— Takenlijst —
(A) Wat staat je volgens de passage over het huis als investering op z'n minst te wachten als je beweert dat een huis een verschrikkelijke investering is?
(B) Pak de passage over het huis als investering op na de laatste zin en schrijf die verder.

Waarom jouw huis een verschrikkelijke investering is.

Vraag om het even wie naar hun grootste uitgave of belangrijkste financiële beslissing van hun leven en de kans is groot dat je de huur of aankoop van een huis als antwoord krijgt. Het kan dus gewoon niet ontbreken op deze blog.

En alhoewel ik hier niet de ambitie heb om iedereen zomaar in het wilde weg tegen de schenen te schoppen, is er zeker een kans dat dit misschien wel het meest controversiële artikel op deze blog ooit zal worden.

Want wat ook de religieuze of politieke overtuiging van iemand is, hoe rijk of arm, welke opleiding of job iemand ook doet… Over één iets is iedereen het in de westerse maatschappij zonder twijfel eens: als je genoeg geld hebt (of de bank wil het je lenen), is een huis kopen vanuit financieel oogpunt één van de beste beslissingen die je in je leven kan maken. Gesteund door zowat iedereen met enige financiële geloofwaardigheid (economen, beursgoeroes, bankiers, academici, vermogensbeheerders,…) wordt je in deze maatschappij goed zot verklaart als je het tegendeel zou beweren. Probeer het maar eens: ga tegen gelijk wie zeggen dat een huis een verschrikkelijke investering is en kijk wat er gebeurt. Er staat je op z’n minst een pittige discussie te wachten.

— Opgesomde records —

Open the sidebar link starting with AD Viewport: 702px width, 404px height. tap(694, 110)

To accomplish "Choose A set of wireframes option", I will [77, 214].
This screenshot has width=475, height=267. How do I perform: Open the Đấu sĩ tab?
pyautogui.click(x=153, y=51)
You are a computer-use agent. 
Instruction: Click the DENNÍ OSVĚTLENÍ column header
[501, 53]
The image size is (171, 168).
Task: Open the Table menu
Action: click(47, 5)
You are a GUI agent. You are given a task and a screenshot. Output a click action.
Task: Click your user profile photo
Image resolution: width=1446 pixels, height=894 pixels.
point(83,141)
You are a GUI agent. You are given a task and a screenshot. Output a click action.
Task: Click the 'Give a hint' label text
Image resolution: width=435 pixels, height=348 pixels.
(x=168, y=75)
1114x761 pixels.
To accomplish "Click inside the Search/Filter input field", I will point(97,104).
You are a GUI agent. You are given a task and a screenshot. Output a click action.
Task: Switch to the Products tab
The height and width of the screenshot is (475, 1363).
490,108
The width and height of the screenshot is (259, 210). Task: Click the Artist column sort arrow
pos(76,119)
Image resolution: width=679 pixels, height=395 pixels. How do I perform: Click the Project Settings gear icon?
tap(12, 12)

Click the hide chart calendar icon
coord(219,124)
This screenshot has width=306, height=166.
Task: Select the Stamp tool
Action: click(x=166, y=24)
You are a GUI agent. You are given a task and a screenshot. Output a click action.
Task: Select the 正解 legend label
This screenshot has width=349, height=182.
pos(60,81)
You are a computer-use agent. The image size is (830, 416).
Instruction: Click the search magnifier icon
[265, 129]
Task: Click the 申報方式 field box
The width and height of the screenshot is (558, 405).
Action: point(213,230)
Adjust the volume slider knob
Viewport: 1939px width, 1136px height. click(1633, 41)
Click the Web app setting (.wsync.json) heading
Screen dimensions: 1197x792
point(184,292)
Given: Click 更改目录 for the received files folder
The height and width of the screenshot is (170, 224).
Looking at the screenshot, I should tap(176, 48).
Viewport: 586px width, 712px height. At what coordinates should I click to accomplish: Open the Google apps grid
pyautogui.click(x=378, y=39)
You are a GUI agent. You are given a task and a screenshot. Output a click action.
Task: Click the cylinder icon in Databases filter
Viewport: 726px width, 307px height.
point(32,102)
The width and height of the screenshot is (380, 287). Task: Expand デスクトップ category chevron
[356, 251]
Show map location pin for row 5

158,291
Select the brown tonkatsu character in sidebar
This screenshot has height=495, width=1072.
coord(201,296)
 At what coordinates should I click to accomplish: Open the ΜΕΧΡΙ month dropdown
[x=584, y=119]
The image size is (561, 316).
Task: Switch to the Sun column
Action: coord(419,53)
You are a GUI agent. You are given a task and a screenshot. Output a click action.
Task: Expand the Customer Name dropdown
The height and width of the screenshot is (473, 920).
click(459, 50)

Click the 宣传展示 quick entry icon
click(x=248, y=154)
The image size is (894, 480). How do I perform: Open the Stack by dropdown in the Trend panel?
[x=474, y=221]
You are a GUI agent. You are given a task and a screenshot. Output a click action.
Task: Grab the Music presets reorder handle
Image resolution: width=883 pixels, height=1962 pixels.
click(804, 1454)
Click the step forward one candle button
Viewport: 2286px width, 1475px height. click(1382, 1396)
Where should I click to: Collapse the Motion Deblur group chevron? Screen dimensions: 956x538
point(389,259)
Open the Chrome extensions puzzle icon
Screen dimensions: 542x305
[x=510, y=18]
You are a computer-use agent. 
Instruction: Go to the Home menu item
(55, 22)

— Schriftelijke antwoorden —
(A) Een pittige discussie.

(B)
Weet dan ook dat ouders, leerkrachten, experten, opiniemakers, vrienden of andere mensen waar je naar opkijkt de inhoud van dit artikel in de meeste gevallen niet genegen zullen zijn. Maar als je bereid bent om de feiten onder ogen te zien, zet je waarschijnlijk een grote stap dichter naar een leven in financiële vrijheid.

Over wat gaat dit precies?

Voor wie bij al bij het lezen van de titel van dit artikel op het paard zit, kan dit misschien wat geruststelling bieden: Er is niets mis met huiseigenaarschap op zich. Ik ben het volledig eens met mensen die beweren dat het bezitten van een huis een mooie levenskeuze kan zijn. Je doet met het huis wat je wil, je ziet er je kinderen in opgroeien, je bouwt er zoveel mooie herinneringen op,… Je bent baas over een klein stukje van de wereld. Dat kan niet anders dan een goed gevoel geven.

En ik kan het weten, want het zal je misschien verbazen: ik ben zélf huiseigenaar (van een boot weliswaar). En het is waar: het geeft over het algemeen een fantastisch gevoel om te wonen in iets dat van jezelf is. Maar daar gaat het hier dus NIET om.

Waar je hier wel een antwoord op zal krijgen: is een huis kopen om zelf in te wonen een goede financiële beslissing? Is het een (goede) investering? Levert het uiteindelijk geld op?

Waarom huizenprijzen gestegen zijn.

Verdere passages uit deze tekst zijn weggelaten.